[Recorded data]
★ ★ ★

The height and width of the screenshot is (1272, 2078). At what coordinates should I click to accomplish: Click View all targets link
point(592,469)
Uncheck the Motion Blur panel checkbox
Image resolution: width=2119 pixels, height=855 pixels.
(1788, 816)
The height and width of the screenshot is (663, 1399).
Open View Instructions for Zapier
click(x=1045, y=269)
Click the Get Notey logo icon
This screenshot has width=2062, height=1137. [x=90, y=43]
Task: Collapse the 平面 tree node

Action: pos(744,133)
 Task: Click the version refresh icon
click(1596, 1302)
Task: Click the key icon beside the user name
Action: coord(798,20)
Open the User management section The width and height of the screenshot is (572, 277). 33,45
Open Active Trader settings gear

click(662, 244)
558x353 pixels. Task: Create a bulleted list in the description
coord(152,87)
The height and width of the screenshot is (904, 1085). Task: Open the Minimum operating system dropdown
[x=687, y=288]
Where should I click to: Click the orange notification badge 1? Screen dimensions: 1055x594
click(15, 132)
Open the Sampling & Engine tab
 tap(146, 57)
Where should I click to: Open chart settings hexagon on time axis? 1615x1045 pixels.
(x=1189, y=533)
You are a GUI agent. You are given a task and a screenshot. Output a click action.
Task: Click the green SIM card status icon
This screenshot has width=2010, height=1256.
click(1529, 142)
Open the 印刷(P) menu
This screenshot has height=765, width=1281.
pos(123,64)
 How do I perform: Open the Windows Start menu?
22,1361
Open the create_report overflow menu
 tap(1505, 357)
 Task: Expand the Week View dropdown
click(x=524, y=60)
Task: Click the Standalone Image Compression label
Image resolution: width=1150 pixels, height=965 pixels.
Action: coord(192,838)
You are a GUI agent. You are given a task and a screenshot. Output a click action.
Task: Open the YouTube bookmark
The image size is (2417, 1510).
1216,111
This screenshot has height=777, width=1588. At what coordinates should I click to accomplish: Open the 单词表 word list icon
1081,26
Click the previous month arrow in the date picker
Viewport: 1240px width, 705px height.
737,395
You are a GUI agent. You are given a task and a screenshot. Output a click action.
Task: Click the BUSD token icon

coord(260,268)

★ ★ ★

### DIRECTIONS FOR THIS TASK
Output exactly the lines of the data that run from the one containing "558x353 pixels. Task: Create" to the very last line, and no others.

### EXERCISE OUTPUT
558x353 pixels. Task: Create a bulleted list in the description
coord(152,87)
The height and width of the screenshot is (904, 1085). Task: Open the Minimum operating system dropdown
[x=687, y=288]
Where should I click to: Click the orange notification badge 1? Screen dimensions: 1055x594
click(15, 132)
Open the Sampling & Engine tab
 tap(146, 57)
Where should I click to: Open chart settings hexagon on time axis? 1615x1045 pixels.
(x=1189, y=533)
You are a GUI agent. You are given a task and a screenshot. Output a click action.
Task: Click the green SIM card status icon
This screenshot has width=2010, height=1256.
click(1529, 142)
Open the 印刷(P) menu
This screenshot has height=765, width=1281.
pos(123,64)
 How do I perform: Open the Windows Start menu?
22,1361
Open the create_report overflow menu
 tap(1505, 357)
 Task: Expand the Week View dropdown
click(x=524, y=60)
Task: Click the Standalone Image Compression label
Image resolution: width=1150 pixels, height=965 pixels.
Action: coord(192,838)
You are a GUI agent. You are given a task and a screenshot. Output a click action.
Task: Open the YouTube bookmark
The image size is (2417, 1510).
1216,111
This screenshot has height=777, width=1588. At what coordinates should I click to accomplish: Open the 单词表 word list icon
1081,26
Click the previous month arrow in the date picker
Viewport: 1240px width, 705px height.
737,395
You are a GUI agent. You are given a task and a screenshot. Output a click action.
Task: Click the BUSD token icon

coord(260,268)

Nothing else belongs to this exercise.